* **Dataset records**

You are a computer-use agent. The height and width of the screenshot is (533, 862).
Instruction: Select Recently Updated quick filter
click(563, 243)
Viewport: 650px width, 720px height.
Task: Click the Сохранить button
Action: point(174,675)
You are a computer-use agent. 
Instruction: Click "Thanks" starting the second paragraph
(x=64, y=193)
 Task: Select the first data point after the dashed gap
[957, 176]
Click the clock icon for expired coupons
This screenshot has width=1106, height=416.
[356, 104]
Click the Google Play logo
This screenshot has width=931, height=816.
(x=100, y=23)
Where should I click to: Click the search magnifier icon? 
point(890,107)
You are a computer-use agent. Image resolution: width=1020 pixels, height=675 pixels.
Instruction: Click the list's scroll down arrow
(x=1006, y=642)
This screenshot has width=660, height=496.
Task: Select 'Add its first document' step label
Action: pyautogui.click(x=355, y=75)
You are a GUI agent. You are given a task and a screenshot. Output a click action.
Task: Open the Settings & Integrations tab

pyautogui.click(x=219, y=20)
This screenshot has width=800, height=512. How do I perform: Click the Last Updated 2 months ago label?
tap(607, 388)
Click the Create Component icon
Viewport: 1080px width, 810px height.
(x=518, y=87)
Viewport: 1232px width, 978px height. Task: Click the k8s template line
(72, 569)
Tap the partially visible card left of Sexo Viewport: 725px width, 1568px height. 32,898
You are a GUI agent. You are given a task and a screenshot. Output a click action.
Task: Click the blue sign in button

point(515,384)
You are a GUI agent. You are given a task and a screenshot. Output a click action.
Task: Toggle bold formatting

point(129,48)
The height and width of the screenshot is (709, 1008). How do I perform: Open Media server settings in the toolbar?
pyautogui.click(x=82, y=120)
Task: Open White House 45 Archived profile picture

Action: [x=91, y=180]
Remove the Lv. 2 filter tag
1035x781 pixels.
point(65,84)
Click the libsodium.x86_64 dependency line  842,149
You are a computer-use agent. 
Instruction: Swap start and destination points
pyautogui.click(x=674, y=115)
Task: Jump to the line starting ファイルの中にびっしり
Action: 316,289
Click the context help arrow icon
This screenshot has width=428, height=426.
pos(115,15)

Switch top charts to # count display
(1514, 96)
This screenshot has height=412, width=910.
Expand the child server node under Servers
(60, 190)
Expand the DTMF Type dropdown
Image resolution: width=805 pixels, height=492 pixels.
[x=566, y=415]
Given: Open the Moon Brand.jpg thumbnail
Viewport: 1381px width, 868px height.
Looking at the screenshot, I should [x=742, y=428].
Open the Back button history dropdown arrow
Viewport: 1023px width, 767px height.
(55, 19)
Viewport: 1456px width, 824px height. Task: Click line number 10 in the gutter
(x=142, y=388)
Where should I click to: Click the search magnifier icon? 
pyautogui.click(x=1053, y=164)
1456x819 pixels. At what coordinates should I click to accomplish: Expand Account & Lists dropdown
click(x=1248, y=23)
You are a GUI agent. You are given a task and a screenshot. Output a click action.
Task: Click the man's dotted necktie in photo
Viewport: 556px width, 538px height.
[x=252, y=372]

* **REQUIRED WORK**
What you return must match the records exactly, down to the last line.

* **SOLUTION FOR THIS PROBLEM**
You are a computer-use agent. The height and width of the screenshot is (533, 862).
Instruction: Select Recently Updated quick filter
click(563, 243)
Viewport: 650px width, 720px height.
Task: Click the Сохранить button
Action: point(174,675)
You are a computer-use agent. 
Instruction: Click "Thanks" starting the second paragraph
(x=64, y=193)
 Task: Select the first data point after the dashed gap
[957, 176]
Click the clock icon for expired coupons
This screenshot has width=1106, height=416.
[356, 104]
Click the Google Play logo
This screenshot has width=931, height=816.
(x=100, y=23)
Where should I click to: Click the search magnifier icon? 
point(890,107)
You are a computer-use agent. Image resolution: width=1020 pixels, height=675 pixels.
Instruction: Click the list's scroll down arrow
(x=1006, y=642)
This screenshot has width=660, height=496.
Task: Select 'Add its first document' step label
Action: pyautogui.click(x=355, y=75)
You are a GUI agent. You are given a task and a screenshot. Output a click action.
Task: Open the Settings & Integrations tab

pyautogui.click(x=219, y=20)
This screenshot has width=800, height=512. How do I perform: Click the Last Updated 2 months ago label?
tap(607, 388)
Click the Create Component icon
Viewport: 1080px width, 810px height.
(x=518, y=87)
Viewport: 1232px width, 978px height. Task: Click the k8s template line
(72, 569)
Tap the partially visible card left of Sexo Viewport: 725px width, 1568px height. 32,898
You are a GUI agent. You are given a task and a screenshot. Output a click action.
Task: Click the blue sign in button

point(515,384)
You are a GUI agent. You are given a task and a screenshot. Output a click action.
Task: Toggle bold formatting

point(129,48)
The height and width of the screenshot is (709, 1008). How do I perform: Open Media server settings in the toolbar?
pyautogui.click(x=82, y=120)
Task: Open White House 45 Archived profile picture

Action: [x=91, y=180]
Remove the Lv. 2 filter tag
1035x781 pixels.
point(65,84)
Click the libsodium.x86_64 dependency line  842,149
You are a computer-use agent. 
Instruction: Swap start and destination points
pyautogui.click(x=674, y=115)
Task: Jump to the line starting ファイルの中にびっしり
Action: 316,289
Click the context help arrow icon
This screenshot has width=428, height=426.
pos(115,15)

Switch top charts to # count display
(1514, 96)
This screenshot has height=412, width=910.
Expand the child server node under Servers
(60, 190)
Expand the DTMF Type dropdown
Image resolution: width=805 pixels, height=492 pixels.
[x=566, y=415]
Given: Open the Moon Brand.jpg thumbnail
Viewport: 1381px width, 868px height.
Looking at the screenshot, I should [x=742, y=428].
Open the Back button history dropdown arrow
Viewport: 1023px width, 767px height.
(55, 19)
Viewport: 1456px width, 824px height. Task: Click line number 10 in the gutter
(x=142, y=388)
Where should I click to: Click the search magnifier icon? 
pyautogui.click(x=1053, y=164)
1456x819 pixels. At what coordinates should I click to accomplish: Expand Account & Lists dropdown
click(x=1248, y=23)
You are a GUI agent. You are given a task and a screenshot. Output a click action.
Task: Click the man's dotted necktie in photo
Viewport: 556px width, 538px height.
[x=252, y=372]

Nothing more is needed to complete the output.